Old Data is the New Black
As we’ve blogged about elsewhere, this redesign coincided with a major data migration project that brought into Indaba, and then onto our new website via Indaba web widgets, hundreds of thousands of legacy Global Integrity Report and Local Integrity Initiative data points. This finally gives our users a consistent look and feel across nearly a decade’s worth of Global Integrity fieldwork and projects. Combined with the Discovery search tool, this really puts all of our powerful data at our users’ fingertips.
Visit new.globallintegrity.org on a mobile device or a 7″ tablet and you’ll discover a custom look and feel as well as mobile-specific navigation.

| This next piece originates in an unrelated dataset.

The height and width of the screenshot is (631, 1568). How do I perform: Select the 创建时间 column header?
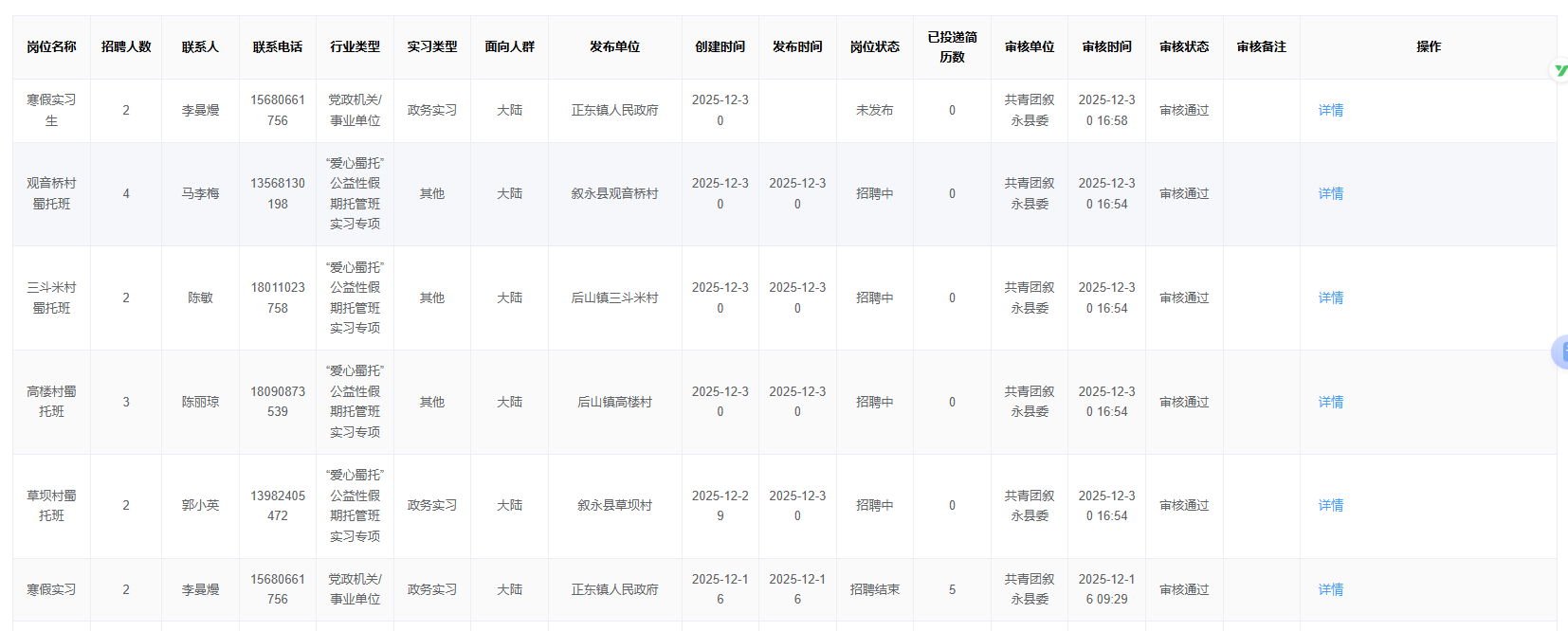[x=720, y=46]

If the future is mobile, your flagship website had better render beautifully on mobile, and ours does. We deliberately kept the content simple — social media links, blogging, basic About Us pages, and office contact details — while pointing users to the desktop site for more robust and complex content like our data scorecards. There are four responsive templates for the new www.globalintegrity.org: 4-inch (smartphone), 7-inch (small tablet), standard desktop, and giant projection screen/TV. The desktop version also responds to the width of your screen automagically — visit the blog home page, for example, and watch additional or fewer live tiles appear at the top as you constrain or expand the size of your browser window. Check out all the responsive sites and let us know what you think! (Pro tip: on a 7″ tablet rotate the device from vertical to horizontal and watch www.globalintegrity.org/new automagically re-render itself into a completely different layout.)

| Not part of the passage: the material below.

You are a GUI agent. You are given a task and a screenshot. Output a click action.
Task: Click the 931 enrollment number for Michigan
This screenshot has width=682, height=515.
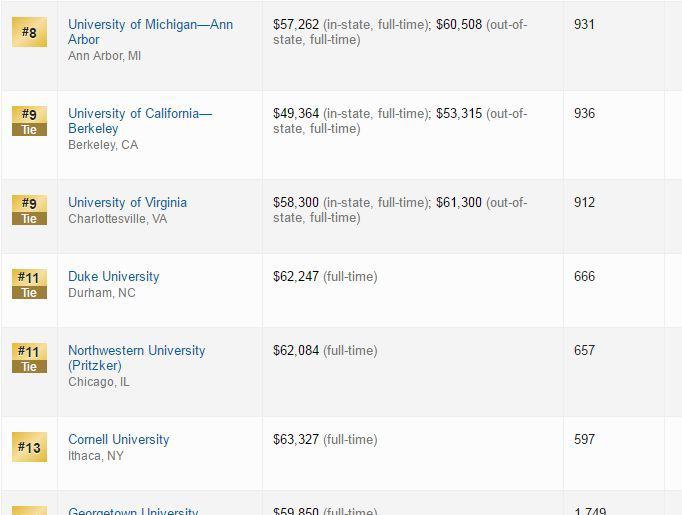pos(584,24)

Last Minute Bugs, Of Course
No website launch is complete without annoying, unexpected problems at the end. In our case, this took the form of recent browser security patches that made passing data from Indaba to our new site (via iframes) difficult. Indaba went secure (SSL) several months ago while our website was still running in an unsecured environment; when browsers like Chrome and Firefox upgraded recently, this broke hundreds of our Integrity Indicators scorecard and Reporter’s Notebook pages (on both our old and new sites). We bought an SSL certificate and went full secure on the new www.globalintegrity.org (notice the https:// in your browser address bar) but this cost us the better part of an (annoying) week to sort out (shakes fist at sky.)
Feedback: We Want It
We’re treating today’s launch as a true soft launch. You can still access the old www.globalintegrity.org by simply typing that into your browser, but within a few weeks we’ll shut off /new and roll over the default domain to our new, beautiful, responsive site running on WordPress. We really want to hear from you in the interim: what do you like, hate, or find annoying? How can we simplify or enhance key features? What did we leave out that we shouldn’t have? Visit our feedback page to help us make the new website even better.

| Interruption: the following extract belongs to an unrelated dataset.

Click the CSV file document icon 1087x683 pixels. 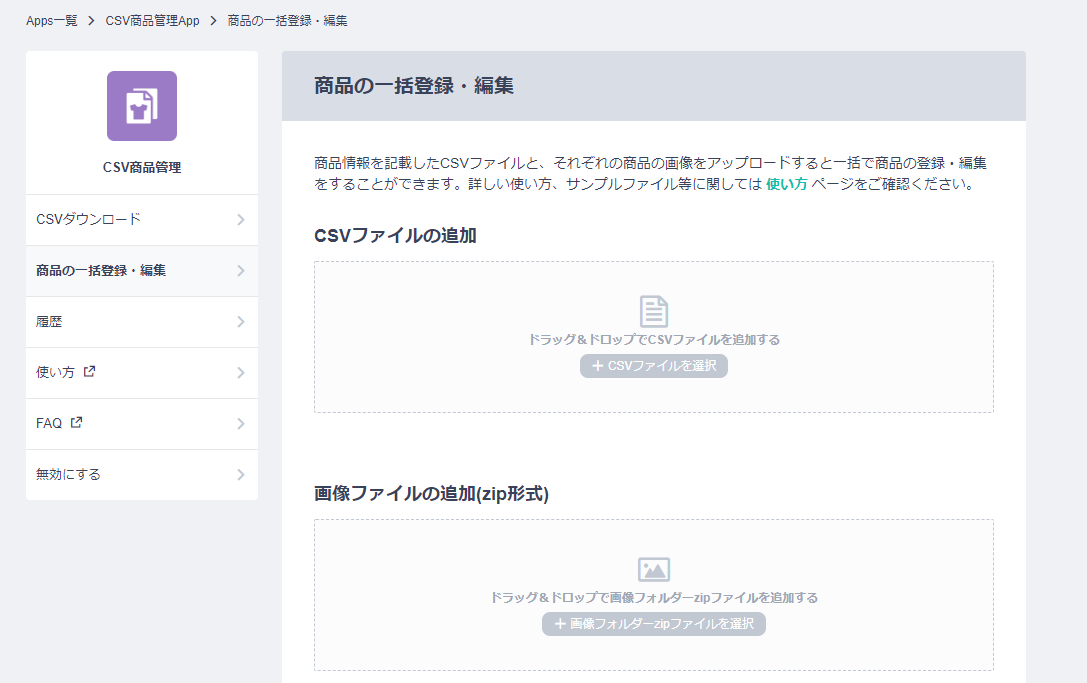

A heck of a lot of work went into making the new site, and the folks involved deserve plenty of credit. First and foremost the team at Akora, especially Alecs Garza, who’s been an amazing partner during the journey. Mike Reich and the team at Seabourne, and Yan Cheng at OpenConcept Systems on the Global Integrity end, for getting our legacy data into Indaba, and from there to the new website. Internally at Global Integrity we had several colleagues leading the effort including Julio Urdaneta and Hazel Feigenblatt; Lyle Turner, Monika Shepard, and Christina Crawley also put in many hours debugging the new site and helping to migrate old content.